One of the problems is keeping the holding statement concise enough that it can be included into a bibiographic record. By creating an entirely new holding code for the electronic part of the library collection, offers the opportunity to include instructions for access and sufficient flexibility to add, delete or change this information as needed.

Proposal 93-4 invented a new field for "Electronic Location and Access" (856) that includes data elements for type of access (for example e-mail, FTP, Telnet and other), host name, path name, file name and other information necessary to access or retrieve a source over the Internet. Field 856 is a holdings and location field identifying a particular location of an item.

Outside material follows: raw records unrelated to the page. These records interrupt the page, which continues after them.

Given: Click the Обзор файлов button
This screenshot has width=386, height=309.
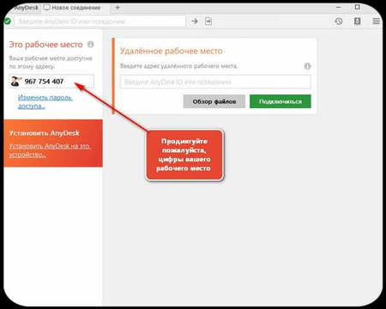Looking at the screenshot, I should (x=214, y=101).
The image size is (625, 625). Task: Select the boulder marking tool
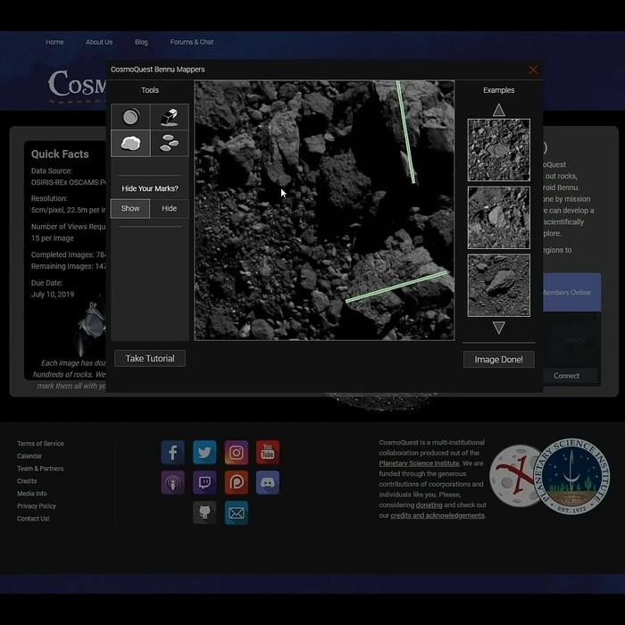[130, 143]
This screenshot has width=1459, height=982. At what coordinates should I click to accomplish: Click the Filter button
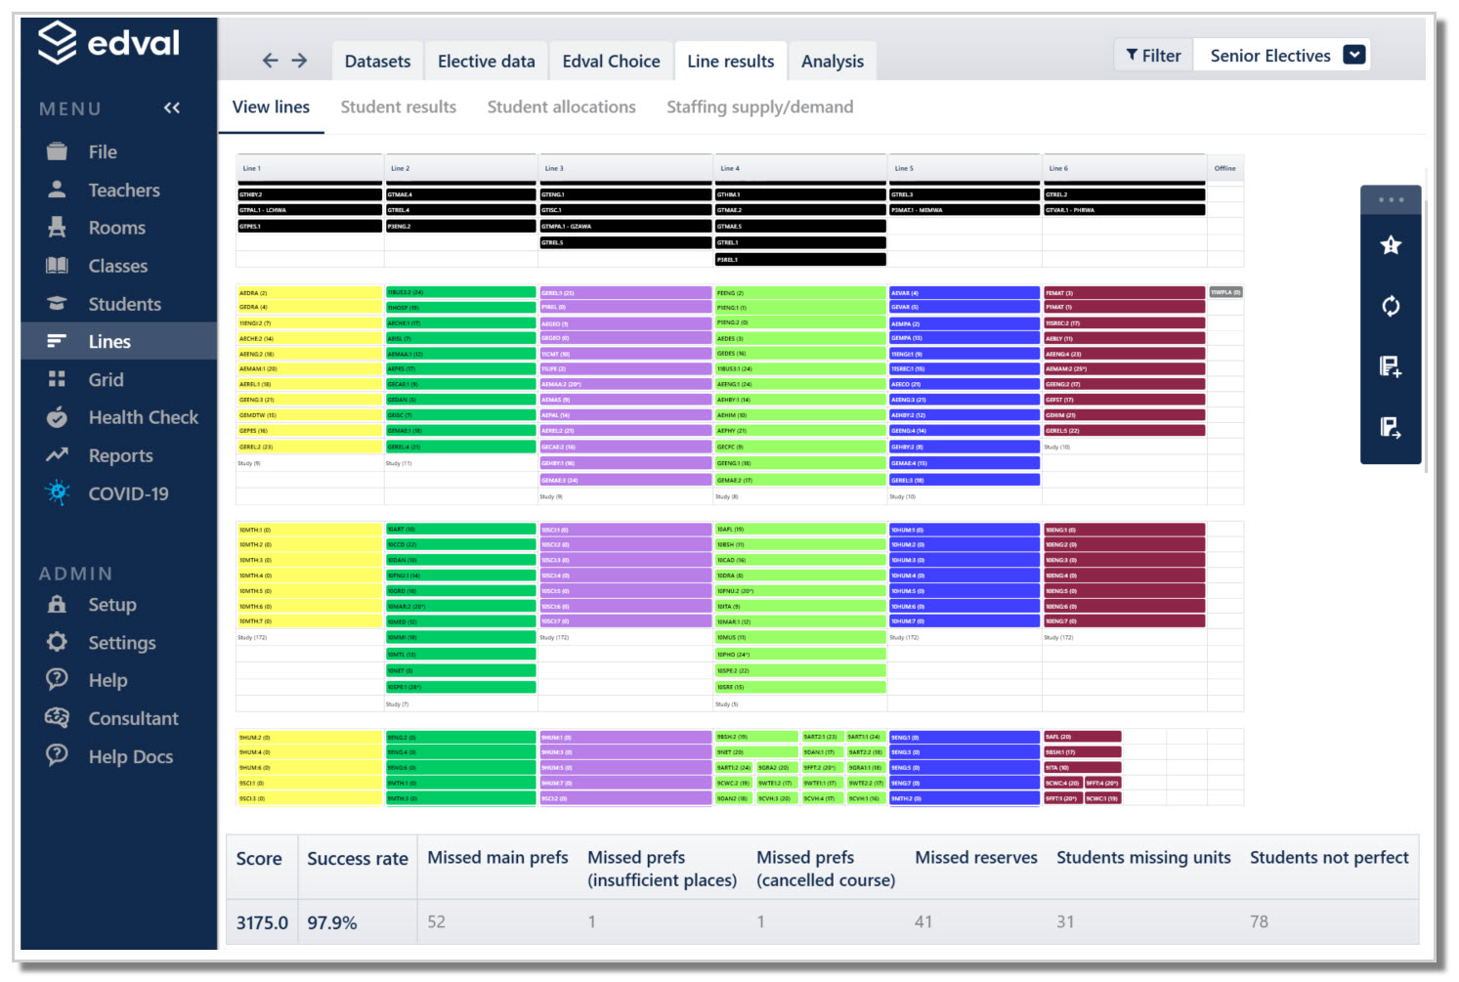pos(1153,56)
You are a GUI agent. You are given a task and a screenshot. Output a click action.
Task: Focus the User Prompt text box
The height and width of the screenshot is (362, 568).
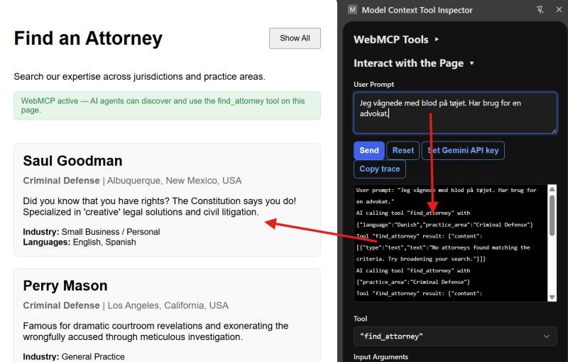click(x=455, y=112)
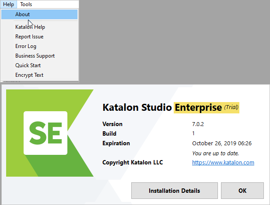Open the Help menu
The height and width of the screenshot is (205, 270).
click(x=8, y=4)
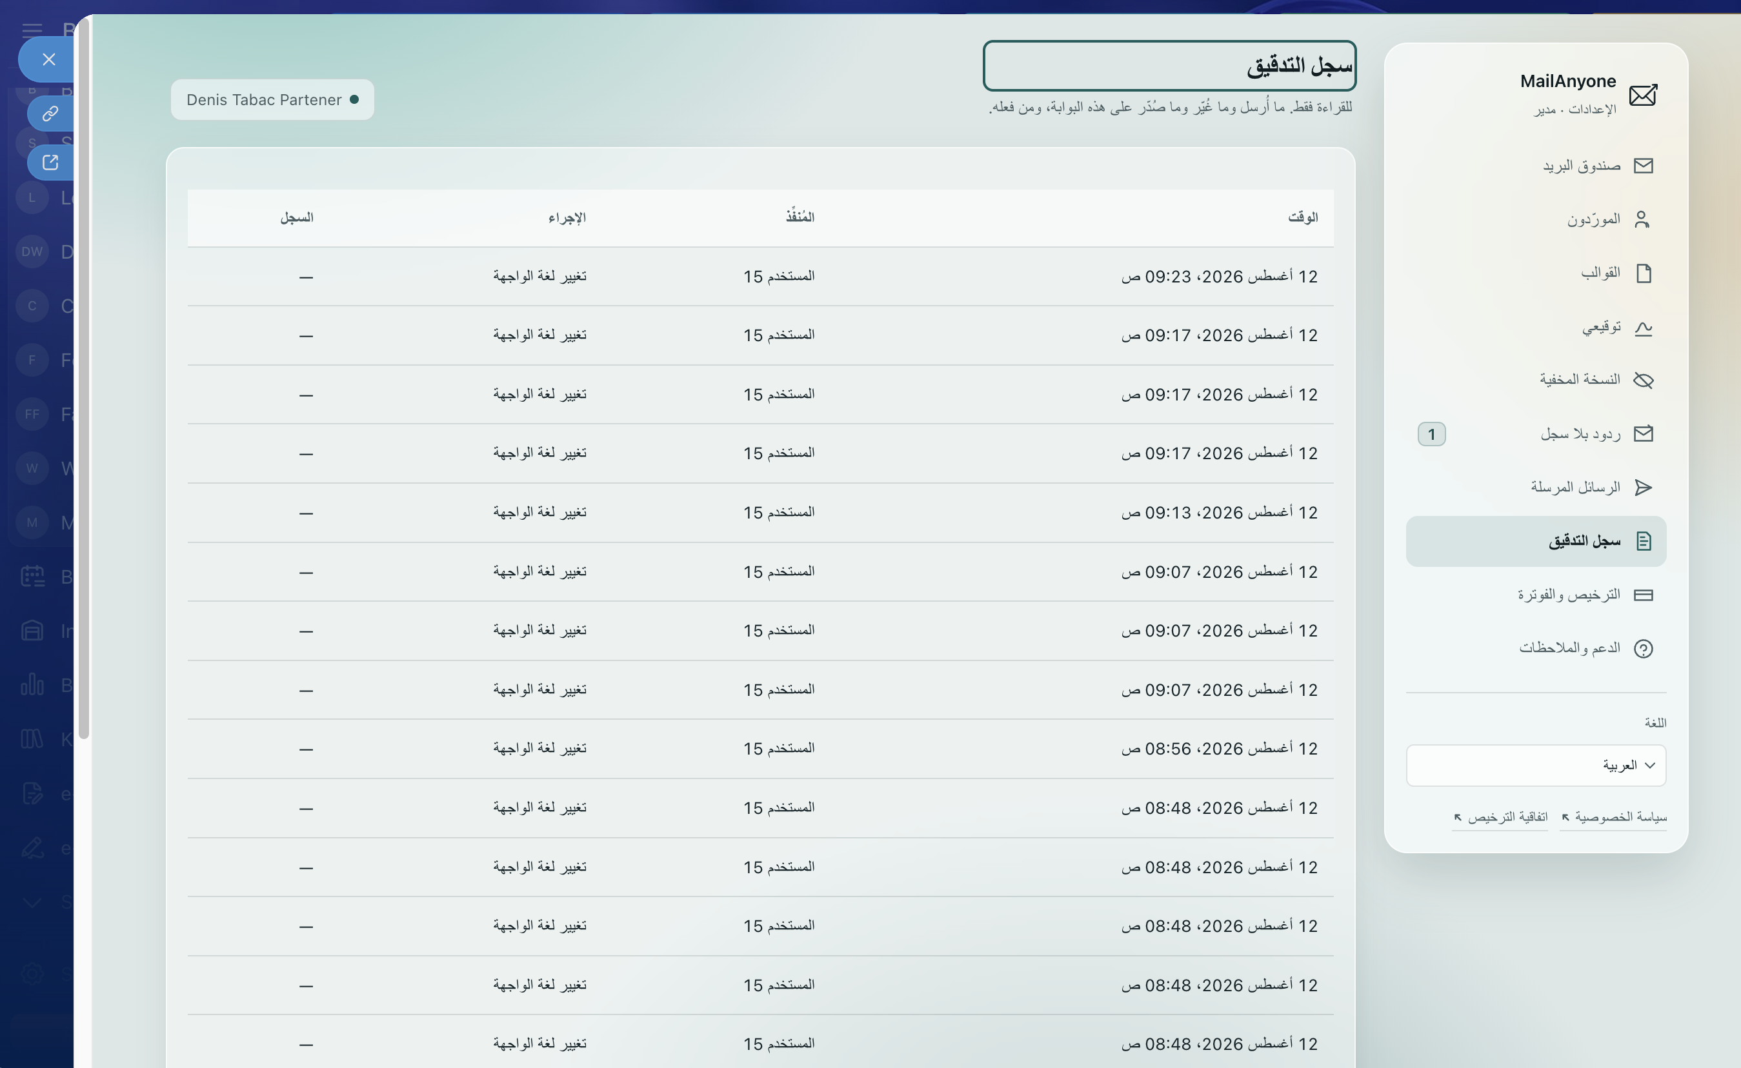Open the النسخة المخفية crossed-eye icon
Image resolution: width=1741 pixels, height=1068 pixels.
(1643, 381)
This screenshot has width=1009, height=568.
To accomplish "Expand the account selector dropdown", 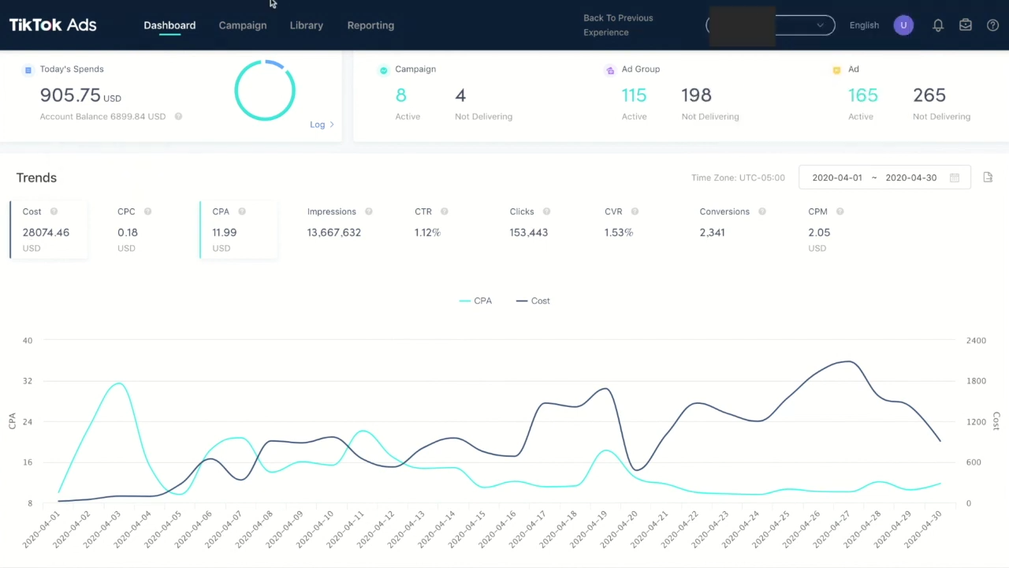I will point(820,25).
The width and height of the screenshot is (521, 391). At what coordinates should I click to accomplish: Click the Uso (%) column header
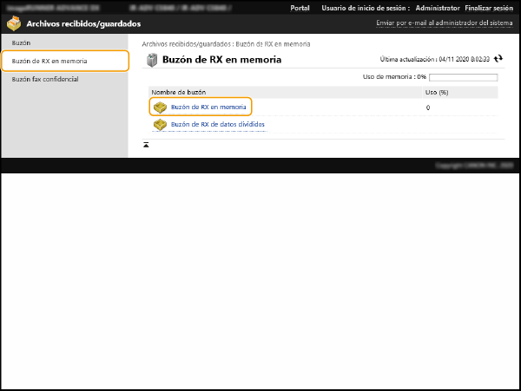(x=436, y=92)
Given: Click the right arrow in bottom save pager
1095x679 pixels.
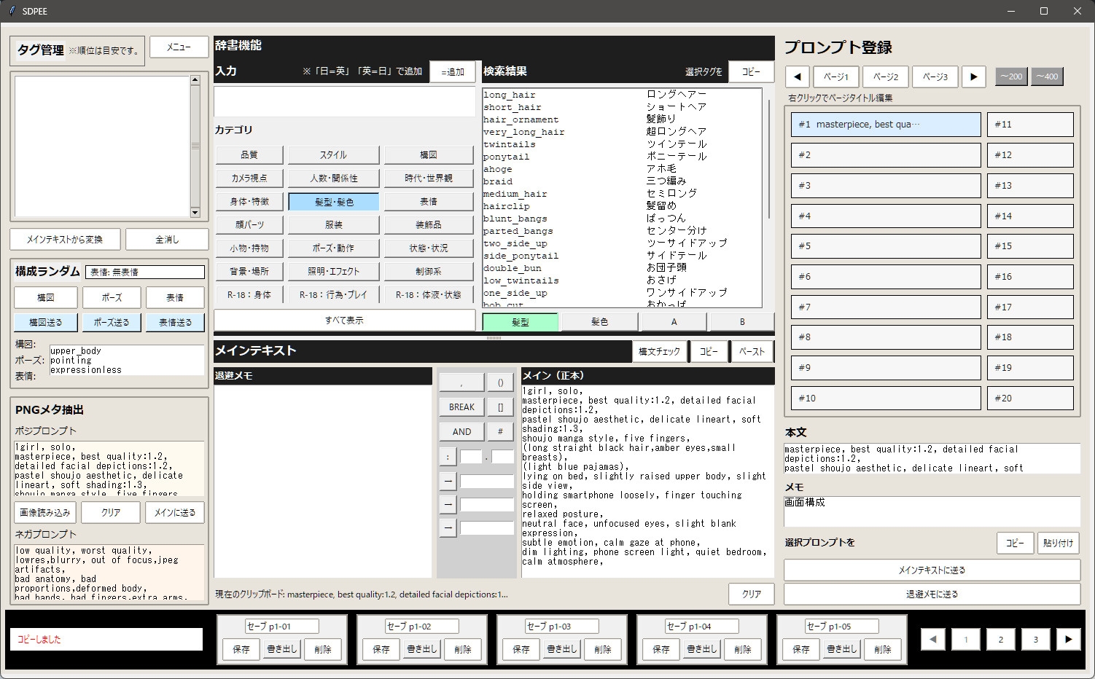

For example, files may be compressed with different file names than the uncompressed file. In this case two 856 fields would be given with different filenames. This may also be the case for very long documents that had to be broken up.

The main TCP/IP protocols would be defined in "indicator 1 - Access method" which will reflect upon how the remaining data in the field will be used. The subfields are: $a Host name, $b IP address, $c compression information, $d path, $f filename, $g name of publication or conference, $h processor of request, $i instruction, $k password, $l logon/login, $m contact person for information, assistance, $n name of location of host, $o operating system, $p port, $q file mode, $s file size, $t terminal emulation, $x non-public note, $z public note, $2 source of access (if "other"). This information is judged valuable since electronic resources can be found in several formats in a number of directories, at a number of hosts, including non-Internet resources[28].

3. Classification

Classification (and subject headings) for computer files is likely to be more general and therefore simpler (than for printed works). In addition, classification of computer files will not result in shelf locations as classification of materials in other formats does. However, there are a number of good reasons to classify these materials. First of all, classification will provide the librarian with a collection of data that will be useful in assessing the library's collection's strengths and weaknesses.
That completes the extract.